General characteristics
- Tonnage: 652 GRT and 494 NRT
- Displacement: 828 tons
- Length: 199 ft (61 m)
- Beam: 27 ft (8.2 m)
- Propulsion: 2-cylinder steam engine; screw-propelled;
- Speed: 11 knots
- Complement: not known
- Armament: two 30-pounder Parrott rifles; one 9-inch Dahlgren smooth bore; four 24-pounder howitzers;

= USS Princess Royal =

Gunboat of the United States Navy

Princess Royal was a British merchant ship and blockade runner that became a cruiser in the Union Navy during the American Civil War and later returned to civilian service.

==British merchant service==
Princess Royal was launched on 20 June 1861 by the Glasgow shipbuilders Tod & McGregor in 1861 as a passenger-cargo ship for the Liverpool services of M Langlands & Sons, Glasgow, their first iron screw steamer. She measured 652 gross and 494 net register tons, with a length of 200.5 ft, breadth 28.2 ft and depth of hold 15.5 ft. The ship was powered by a two-cylinder steam engine of 150-170 nhp driving a single propeller. She was registered at Glasgow and entered service in July 1861.

In 1863 the Confederate Government had major contracts for large and specialised British manufactures, including steam engines and boilers for ironclads under construction at Charleston, South Carolina, heavy artillery and armament-making machinery. The government's UK representative, Fraser, Trenholm & Co, arranged the purchase of Princess Royal by private investors to carry these and other supplies direct to Charleston. The ship sailed from London on 8 December 1862 but called at Halifax, Nova Scotia, where Federal spies gained valuable information on the ship and her cargo. After a further call at Bermuda, Princess Royal sailed for Charleston, but in the early hours of 29 January 1863 she was seen as she approached the port entrance by the Federal blockade squadron and forced aground. The captain, pilot and some passengers and crew were able to escape before boarding parties from USS Unadilla and G. W. Blunt could arrive. The ship was sent to the Philadelphia Prize court for adjudication.

==US naval service==
Princess Royal was purchased by the United States Navy from the prize court on 18 March 1863, fitted out as a cruiser and commissioned 29 May 1863, Commander Melancthon B. Woolsey in command.

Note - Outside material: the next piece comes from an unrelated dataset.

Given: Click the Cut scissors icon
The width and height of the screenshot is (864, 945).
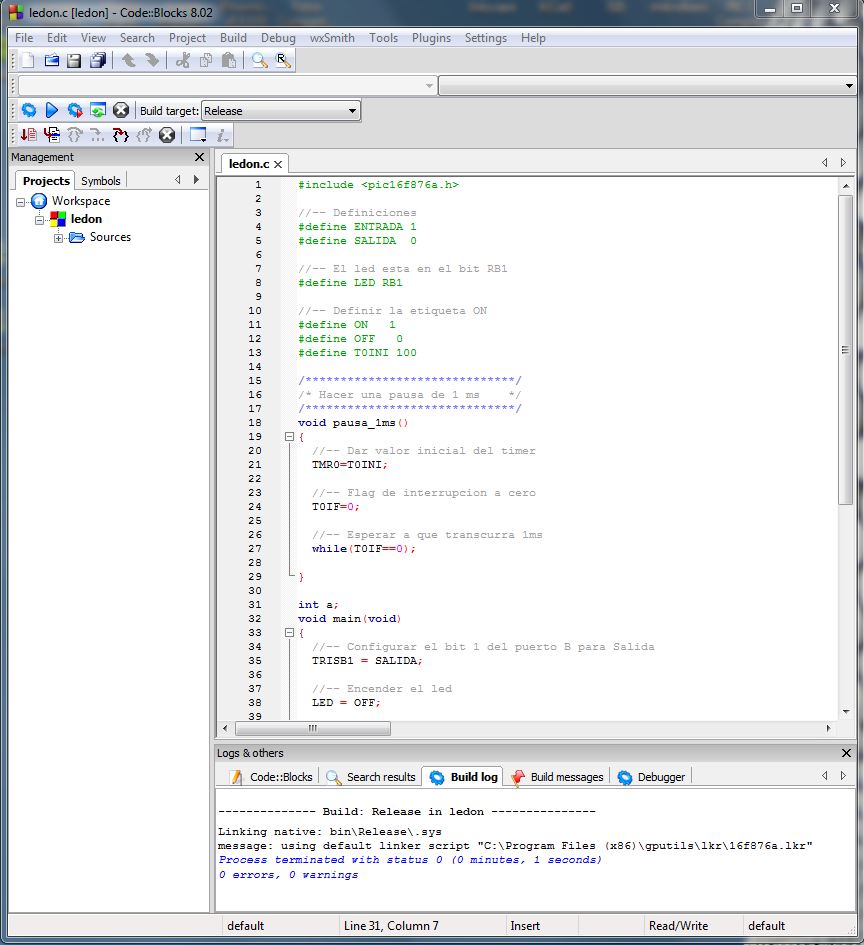Looking at the screenshot, I should coord(182,61).
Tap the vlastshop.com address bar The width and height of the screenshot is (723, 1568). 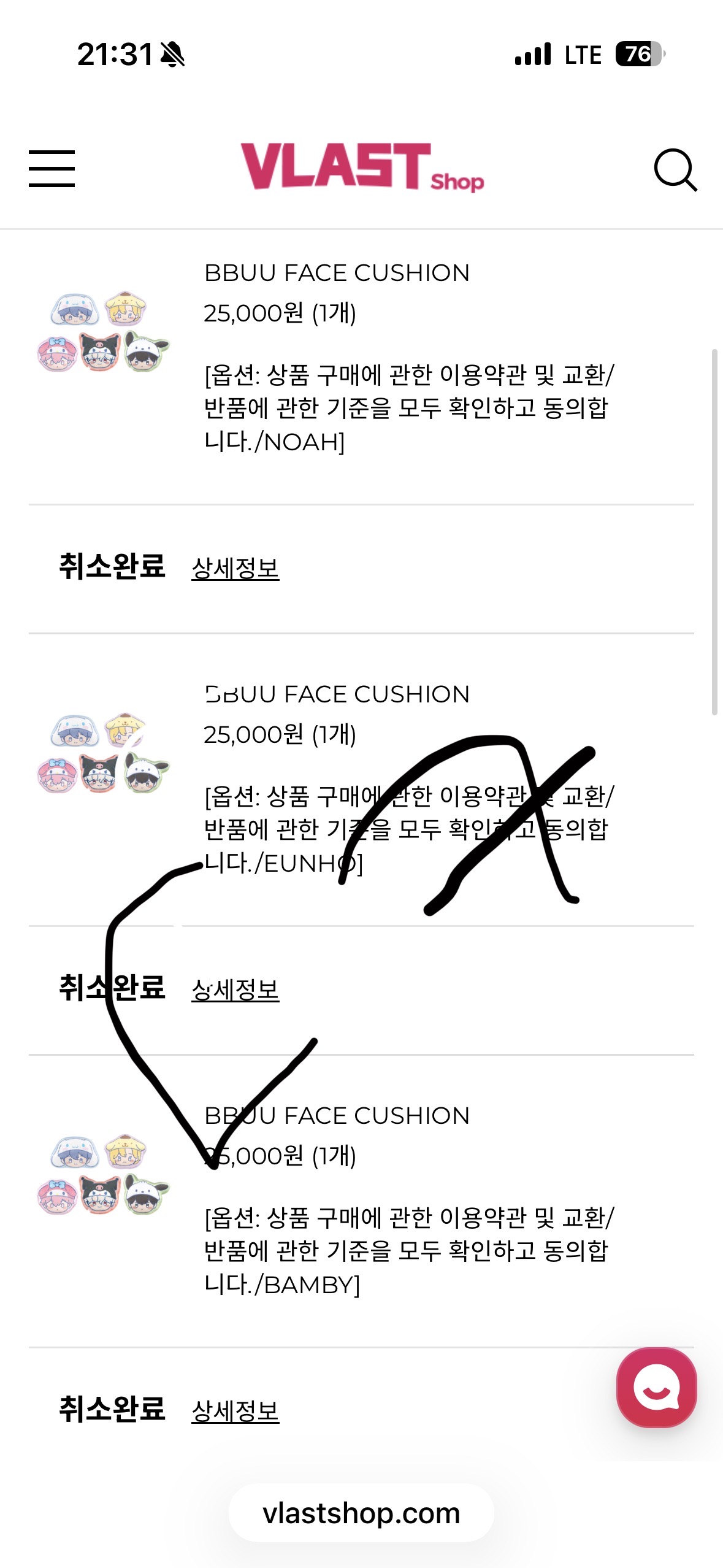(361, 1513)
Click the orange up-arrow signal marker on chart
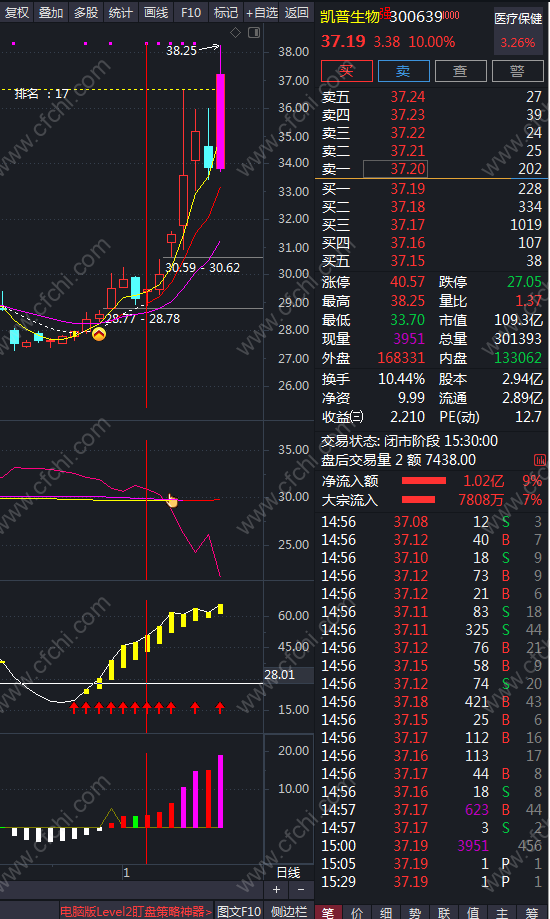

Assigned to the West Gulf Blockading Squadron, Princess Royal participated in the engagement with Confederate forces at Donaldsonville, Louisiana, 28 June 1863. Then ordered to the Texas coast, she captured the British schooner Flying Scud near Matamoros, Tamaulipas 12 August, and assisted in seizing the schooner Wave 22 August. Continuing her patrols into 1864 she took Neptune off Brazos de Santiago, 19 November 1864; ran down the schooner Flash six days later; seized the schooner Alabama, 7 December; and captured Cora off Galveston, 19 December.

On 7 February 1865, she assisted in the capture of her last prize, the schooner Anna Sophia in Galveston Bay. Five months later Princess Royal was ordered north, arriving at Philadelphia 21 July. She was sold at public auction 17 August 1865.

==Post war==
USS Princess Royal, now measuring 932 grt, was purchased by William F Weld & Co of Boston, renamed Sherman after the Federal general, and put onto the Boston-New York-New Orleans service.

On 8 January 1874, on a voyage from New York to New Orleans, Sherman sprang a leak off the North Carolina coast and anchored near Little River. The following day she sank off Cape Fear. The passengers and crew were saved, along with some cargo.